# Challenge
In the forum thread below on perturbed eigenvalues, list every entry of the matrix M as first given, before it is rewritten with a factor of 1/ε.

# Document text
────────

Find perturbed eigenvalues, eigenvectors by perturbation methods Suppose we know $A_0v_0^k = \lambda_0^k v_0^k$, we can find the following perturbed eigenvalues and eigenvectors $$(A_0+\epsilon A_1)v(\epsilon) = \lambda(\epsilon) v(\epsilon)$$ by assuming that $$\lambda(\epsilon)=\sum_{j=0}^\infty \lambda_j\epsilon^j$$ and $$v(\epsilon)=\sum_{j=0}^\infty v_j\epsilon^j$$ and then plug in to find the coefficients. However, suppose I have the following matrix: $$M = \begin{bmatrix}a & b\\\ \frac{c}{\epsilon} & \frac{d}{\epsilon}\end{bmatrix}$$ Now, obviously, if I let $\epsilon=0$, then both entries will go to infinity (singular). So how do I modify this such that I can still use the perturbation method to find the perturbed eigenvalues and eigenvectors? I just think about the following way $$M = \frac{1}{\epsilon} \begin{bmatrix} \epsilon a &\epsilon b\\\ c & d\end{bmatrix}$$ but I have no idea how to go further. Please advise, thanks!

As your matrix is singular in $\epsilon$, it is not too far-fetched to suspect that its eigenvalues will be singular, too. This is supported by the relation between the trace and determinant of a matrix and its eigenvalues, see e.g. here#Eigenvalue_relationships). So (ignoring the fact that for a $2\times 2$ matrix you can calculate its eigenvalues explicitly, and expand the result in powers of $\epsilon$), it seems a good idea to use the series $$ \lambda(\epsilon) = \sum_{j=-N}^\infty \lambda_j \epsilon^j, $$ for some suitable choice of $N$. In your case, $N=1$ will suffice; of course, you can also choose $N=2$ (or higher), but this will just yield $\lambda_{-2} = 0$. Using this approach, you'll find $$ \lambda_1 = \frac{a d- b c}{d} + \mathcal{O}(\epsilon^1)\quad\text{and}\quad \lambda_2 = \frac{d}{\epsilon} + \mathcal{O}(\epsilon^0). $$

────────

# Recorded information
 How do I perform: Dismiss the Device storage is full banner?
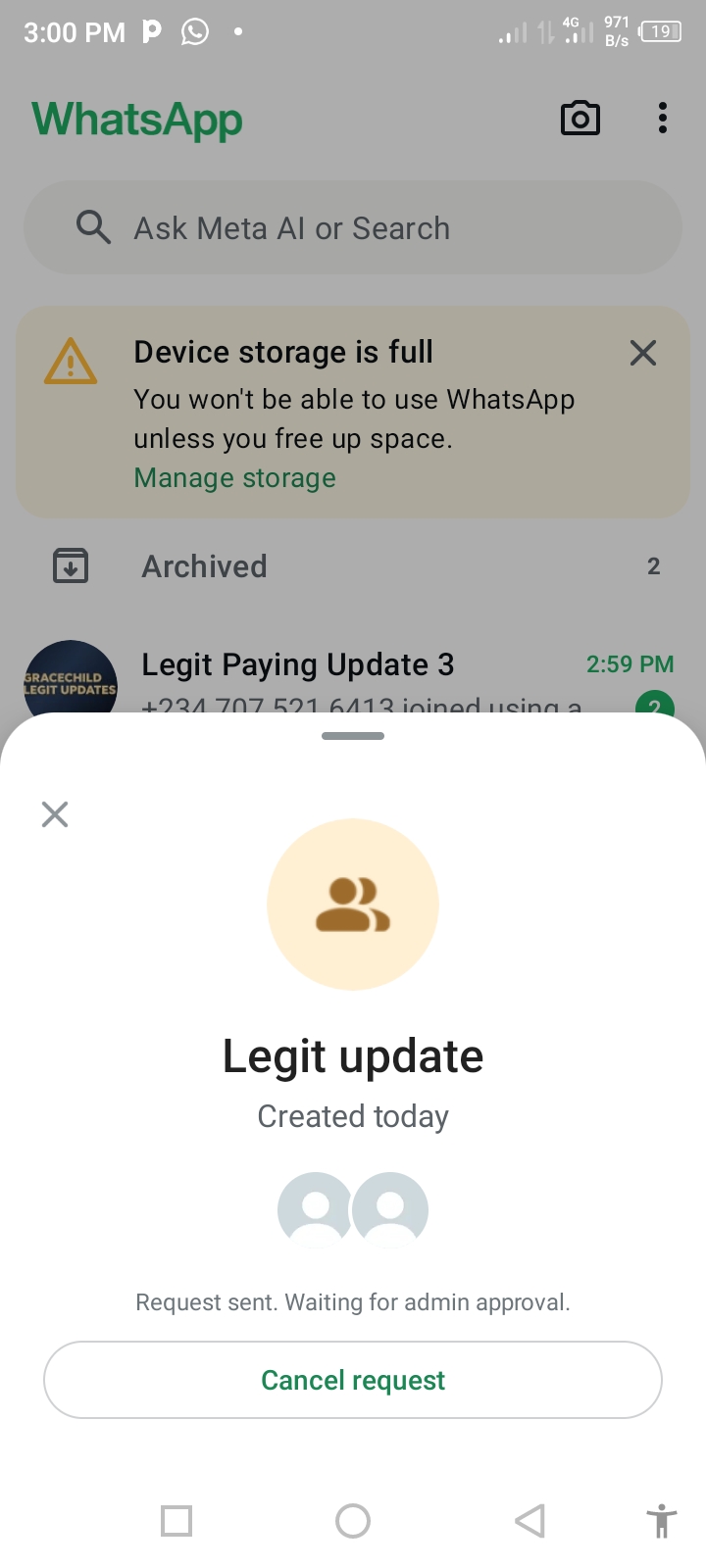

────────

# Exercise output
- a
- b
- c/ε
- d/ε